WHAT IS BEING ASKED: Where a line contains "[Instagram Wayfair Outlet", begin there and restate word for word every line to the end of the entries below, pictures excluded.

DATA RECORDS:
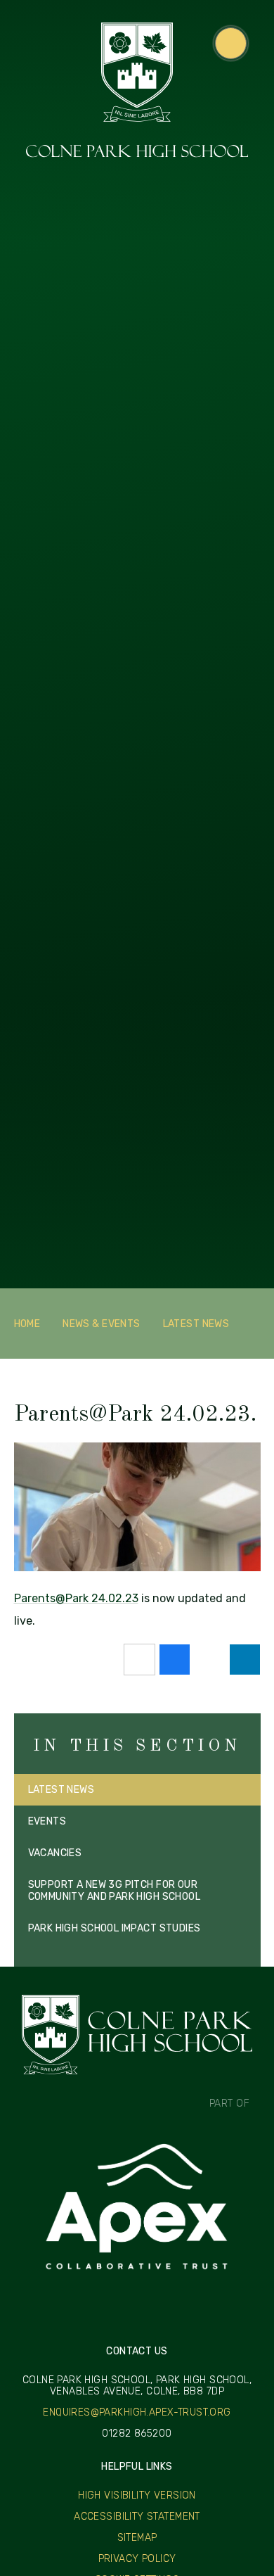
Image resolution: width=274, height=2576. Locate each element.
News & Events (101, 1324)
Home (27, 1324)
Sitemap (137, 2538)
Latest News (196, 1324)
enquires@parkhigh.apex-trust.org (136, 2412)
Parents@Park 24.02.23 (76, 1598)
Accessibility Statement (137, 2517)
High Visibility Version (137, 2495)
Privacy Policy (137, 2559)
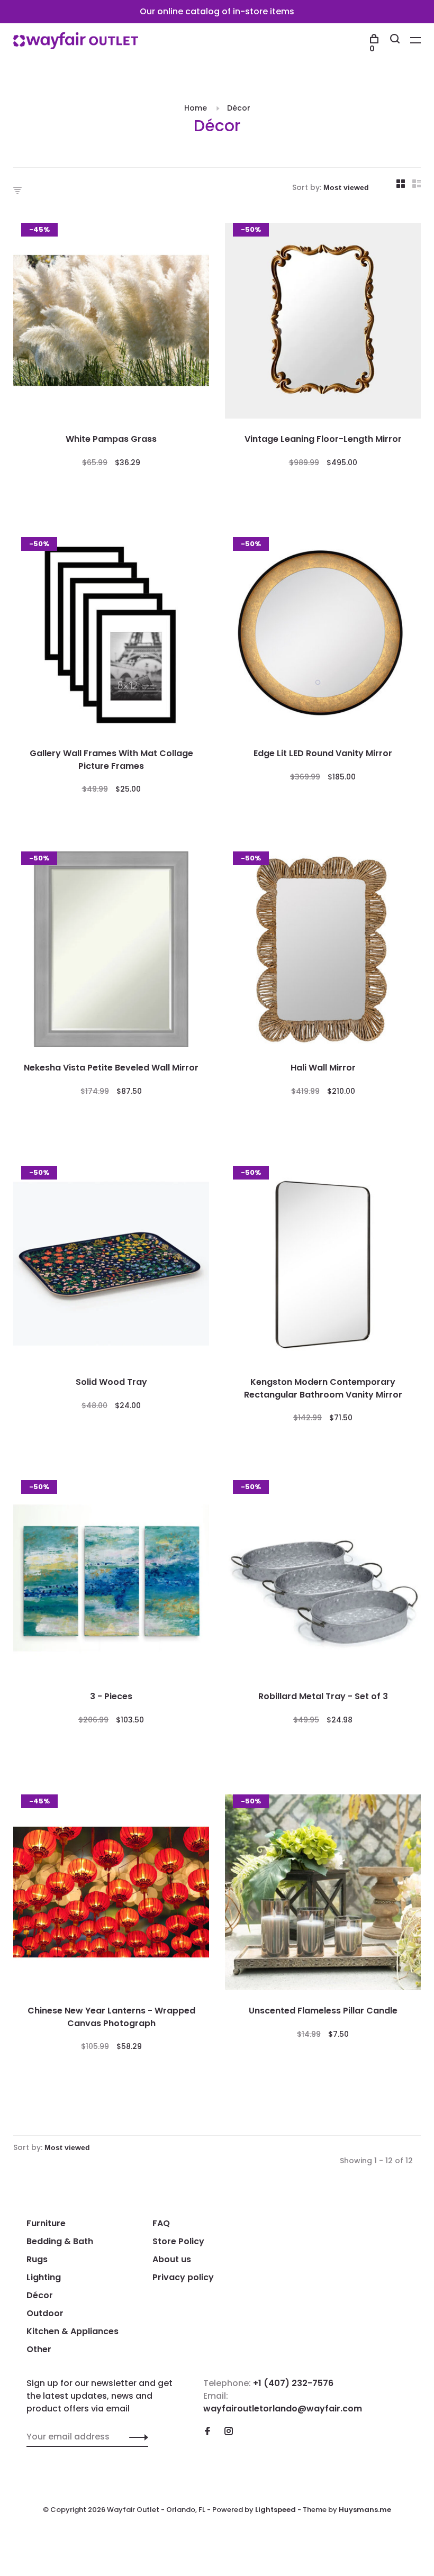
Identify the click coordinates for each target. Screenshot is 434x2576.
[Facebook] (207, 2432)
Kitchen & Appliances (72, 2331)
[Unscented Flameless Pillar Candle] (323, 1894)
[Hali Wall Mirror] (323, 951)
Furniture (46, 2223)
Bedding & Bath (59, 2241)
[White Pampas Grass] (111, 322)
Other (38, 2349)
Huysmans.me (365, 2510)
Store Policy (178, 2241)
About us (171, 2259)
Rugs (37, 2259)
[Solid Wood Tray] (111, 1265)
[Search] (396, 40)
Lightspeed (275, 2510)
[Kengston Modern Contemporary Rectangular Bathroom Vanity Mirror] (323, 1265)
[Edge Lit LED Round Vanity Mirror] (323, 637)
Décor (238, 108)
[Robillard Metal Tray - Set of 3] (323, 1580)
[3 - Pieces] (111, 1580)
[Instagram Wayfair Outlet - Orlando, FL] (228, 2432)
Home (195, 108)
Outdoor (45, 2313)
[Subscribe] (135, 2436)
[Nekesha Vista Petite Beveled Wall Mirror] (111, 951)
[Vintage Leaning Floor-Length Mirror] (323, 322)
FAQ (161, 2223)
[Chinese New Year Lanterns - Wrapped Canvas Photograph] (111, 1894)
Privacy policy (183, 2277)
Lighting (43, 2277)
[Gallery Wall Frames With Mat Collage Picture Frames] (111, 637)
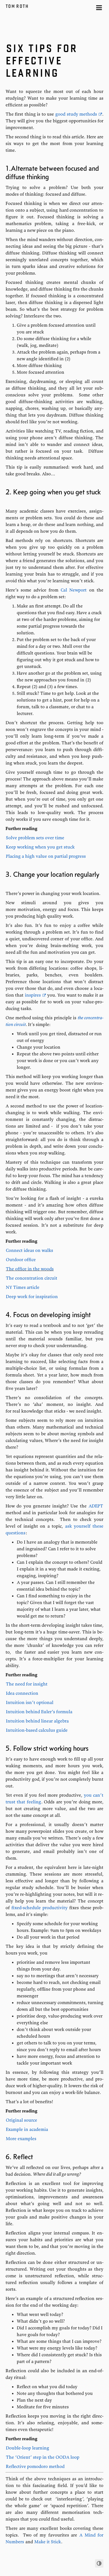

ANSWER TO THE EXERCISE:
[Instagram Wayfair Outlet - Orlando, FL] (228, 2432)
Home (195, 108)
Outdoor (45, 2313)
[Subscribe] (135, 2436)
[Nekesha Vista Petite Beveled Wall Mirror] (111, 951)
[Vintage Leaning Floor-Length Mirror] (323, 322)
FAQ (161, 2223)
[Chinese New Year Lanterns - Wrapped Canvas Photograph] (111, 1894)
Privacy policy (183, 2277)
Lighting (43, 2277)
[Gallery Wall Frames With Mat Collage Picture Frames] (111, 637)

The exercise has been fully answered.